§ **Problem requirements**
Your task is to copy every line of the entries that contains "computer".

===

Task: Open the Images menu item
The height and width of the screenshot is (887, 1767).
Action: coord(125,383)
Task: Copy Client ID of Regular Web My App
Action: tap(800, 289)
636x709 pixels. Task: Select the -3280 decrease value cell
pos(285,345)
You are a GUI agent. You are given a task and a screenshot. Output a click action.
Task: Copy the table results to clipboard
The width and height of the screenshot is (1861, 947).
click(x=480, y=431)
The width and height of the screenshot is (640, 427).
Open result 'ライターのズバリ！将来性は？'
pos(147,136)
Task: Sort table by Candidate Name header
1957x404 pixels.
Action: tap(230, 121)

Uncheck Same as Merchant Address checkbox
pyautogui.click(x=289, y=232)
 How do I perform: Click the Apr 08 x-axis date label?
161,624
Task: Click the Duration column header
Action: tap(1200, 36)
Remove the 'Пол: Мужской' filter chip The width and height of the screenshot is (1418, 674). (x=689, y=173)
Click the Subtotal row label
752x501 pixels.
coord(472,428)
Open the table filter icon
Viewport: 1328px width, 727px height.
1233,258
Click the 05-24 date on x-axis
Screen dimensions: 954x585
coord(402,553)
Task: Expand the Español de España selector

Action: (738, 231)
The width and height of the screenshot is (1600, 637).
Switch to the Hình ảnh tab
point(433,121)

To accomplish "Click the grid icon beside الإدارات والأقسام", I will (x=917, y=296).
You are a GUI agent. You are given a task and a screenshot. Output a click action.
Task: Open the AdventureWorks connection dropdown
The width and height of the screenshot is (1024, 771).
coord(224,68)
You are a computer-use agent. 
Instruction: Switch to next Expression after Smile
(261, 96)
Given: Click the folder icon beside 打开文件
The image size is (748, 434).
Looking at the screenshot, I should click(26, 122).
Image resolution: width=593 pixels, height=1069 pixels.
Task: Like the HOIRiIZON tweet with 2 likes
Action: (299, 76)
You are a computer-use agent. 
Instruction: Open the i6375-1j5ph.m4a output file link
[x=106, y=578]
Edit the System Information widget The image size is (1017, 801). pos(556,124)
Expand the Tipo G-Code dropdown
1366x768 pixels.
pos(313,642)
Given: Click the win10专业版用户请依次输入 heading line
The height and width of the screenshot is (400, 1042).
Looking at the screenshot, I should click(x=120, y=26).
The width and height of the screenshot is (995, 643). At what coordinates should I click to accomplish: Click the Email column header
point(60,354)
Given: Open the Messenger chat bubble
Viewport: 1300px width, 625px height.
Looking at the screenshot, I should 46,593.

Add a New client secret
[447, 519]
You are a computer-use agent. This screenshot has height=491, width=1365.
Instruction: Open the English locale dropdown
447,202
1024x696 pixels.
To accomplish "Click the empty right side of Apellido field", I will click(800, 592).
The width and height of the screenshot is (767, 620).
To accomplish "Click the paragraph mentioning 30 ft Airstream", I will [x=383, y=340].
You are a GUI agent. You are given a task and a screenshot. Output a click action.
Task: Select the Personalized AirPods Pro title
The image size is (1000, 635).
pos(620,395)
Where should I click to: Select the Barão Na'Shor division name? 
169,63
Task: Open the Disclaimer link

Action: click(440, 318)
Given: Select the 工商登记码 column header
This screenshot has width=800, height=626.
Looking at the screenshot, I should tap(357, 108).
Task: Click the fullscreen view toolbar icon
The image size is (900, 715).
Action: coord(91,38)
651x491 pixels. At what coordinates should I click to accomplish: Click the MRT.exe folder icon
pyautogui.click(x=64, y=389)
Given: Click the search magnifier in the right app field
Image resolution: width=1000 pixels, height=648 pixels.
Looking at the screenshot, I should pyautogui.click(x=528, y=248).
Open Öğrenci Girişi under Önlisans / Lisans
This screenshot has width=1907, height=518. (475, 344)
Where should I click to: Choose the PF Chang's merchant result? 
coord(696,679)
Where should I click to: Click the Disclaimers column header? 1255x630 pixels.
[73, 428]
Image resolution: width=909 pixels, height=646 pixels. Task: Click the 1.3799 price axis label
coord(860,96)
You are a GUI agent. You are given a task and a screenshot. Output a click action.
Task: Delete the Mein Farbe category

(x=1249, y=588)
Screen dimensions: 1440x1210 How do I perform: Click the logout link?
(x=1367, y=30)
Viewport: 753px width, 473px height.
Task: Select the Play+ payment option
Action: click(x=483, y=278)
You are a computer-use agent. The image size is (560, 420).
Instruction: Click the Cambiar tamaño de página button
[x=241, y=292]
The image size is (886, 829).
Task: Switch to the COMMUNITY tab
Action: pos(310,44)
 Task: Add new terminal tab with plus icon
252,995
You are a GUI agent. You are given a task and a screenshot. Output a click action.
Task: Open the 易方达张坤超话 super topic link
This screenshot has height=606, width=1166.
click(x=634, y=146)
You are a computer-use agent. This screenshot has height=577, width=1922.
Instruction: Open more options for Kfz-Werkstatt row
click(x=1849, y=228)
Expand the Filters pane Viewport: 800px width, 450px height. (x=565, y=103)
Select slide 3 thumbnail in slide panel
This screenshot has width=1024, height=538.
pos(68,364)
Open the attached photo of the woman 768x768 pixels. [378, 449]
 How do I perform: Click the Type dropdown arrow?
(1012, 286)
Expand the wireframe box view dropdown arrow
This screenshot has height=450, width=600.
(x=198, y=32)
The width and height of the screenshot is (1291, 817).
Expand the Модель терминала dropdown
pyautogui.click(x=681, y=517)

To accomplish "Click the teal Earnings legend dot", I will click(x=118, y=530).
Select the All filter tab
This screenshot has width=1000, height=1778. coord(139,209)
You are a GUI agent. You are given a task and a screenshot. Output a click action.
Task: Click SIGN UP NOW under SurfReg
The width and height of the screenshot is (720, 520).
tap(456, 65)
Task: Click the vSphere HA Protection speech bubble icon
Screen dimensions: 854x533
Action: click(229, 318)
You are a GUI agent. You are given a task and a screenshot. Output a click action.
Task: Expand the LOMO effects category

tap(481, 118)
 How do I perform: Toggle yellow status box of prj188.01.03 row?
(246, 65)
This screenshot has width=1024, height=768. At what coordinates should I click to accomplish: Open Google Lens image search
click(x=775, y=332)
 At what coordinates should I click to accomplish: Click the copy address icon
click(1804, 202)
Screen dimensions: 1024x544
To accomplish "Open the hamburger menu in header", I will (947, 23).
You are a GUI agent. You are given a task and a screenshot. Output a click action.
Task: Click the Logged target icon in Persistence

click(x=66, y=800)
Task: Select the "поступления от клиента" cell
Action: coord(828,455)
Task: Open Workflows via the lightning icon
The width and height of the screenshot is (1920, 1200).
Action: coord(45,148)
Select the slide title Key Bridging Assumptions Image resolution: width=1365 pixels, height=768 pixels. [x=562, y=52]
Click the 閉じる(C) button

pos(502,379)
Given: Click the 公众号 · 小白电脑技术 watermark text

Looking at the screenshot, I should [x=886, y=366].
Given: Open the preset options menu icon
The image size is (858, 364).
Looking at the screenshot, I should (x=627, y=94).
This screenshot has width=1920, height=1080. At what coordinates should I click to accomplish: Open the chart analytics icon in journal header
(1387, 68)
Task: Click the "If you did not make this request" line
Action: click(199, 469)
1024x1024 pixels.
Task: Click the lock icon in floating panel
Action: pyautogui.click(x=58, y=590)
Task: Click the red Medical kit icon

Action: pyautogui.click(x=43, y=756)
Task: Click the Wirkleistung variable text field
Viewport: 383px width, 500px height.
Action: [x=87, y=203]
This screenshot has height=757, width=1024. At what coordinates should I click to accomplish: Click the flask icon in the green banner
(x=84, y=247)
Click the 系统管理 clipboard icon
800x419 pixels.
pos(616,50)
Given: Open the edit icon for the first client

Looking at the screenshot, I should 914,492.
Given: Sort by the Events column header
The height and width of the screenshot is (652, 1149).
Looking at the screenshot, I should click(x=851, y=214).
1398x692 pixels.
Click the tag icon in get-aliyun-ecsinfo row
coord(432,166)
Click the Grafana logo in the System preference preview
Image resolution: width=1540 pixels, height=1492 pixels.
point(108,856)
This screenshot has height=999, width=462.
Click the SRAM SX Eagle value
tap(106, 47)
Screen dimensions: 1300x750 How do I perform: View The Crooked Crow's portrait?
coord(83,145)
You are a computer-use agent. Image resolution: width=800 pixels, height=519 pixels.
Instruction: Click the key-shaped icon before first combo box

===

§ **Task answer**
You are a computer-use agent. 
You are a computer-use agent. 
You are a computer-use agent. This screenshot has height=491, width=1365.
You are a computer-use agent. The image size is (560, 420).
You are a computer-use agent. This screenshot has height=577, width=1922.
You are a computer-use agent. Image resolution: width=800 pixels, height=519 pixels.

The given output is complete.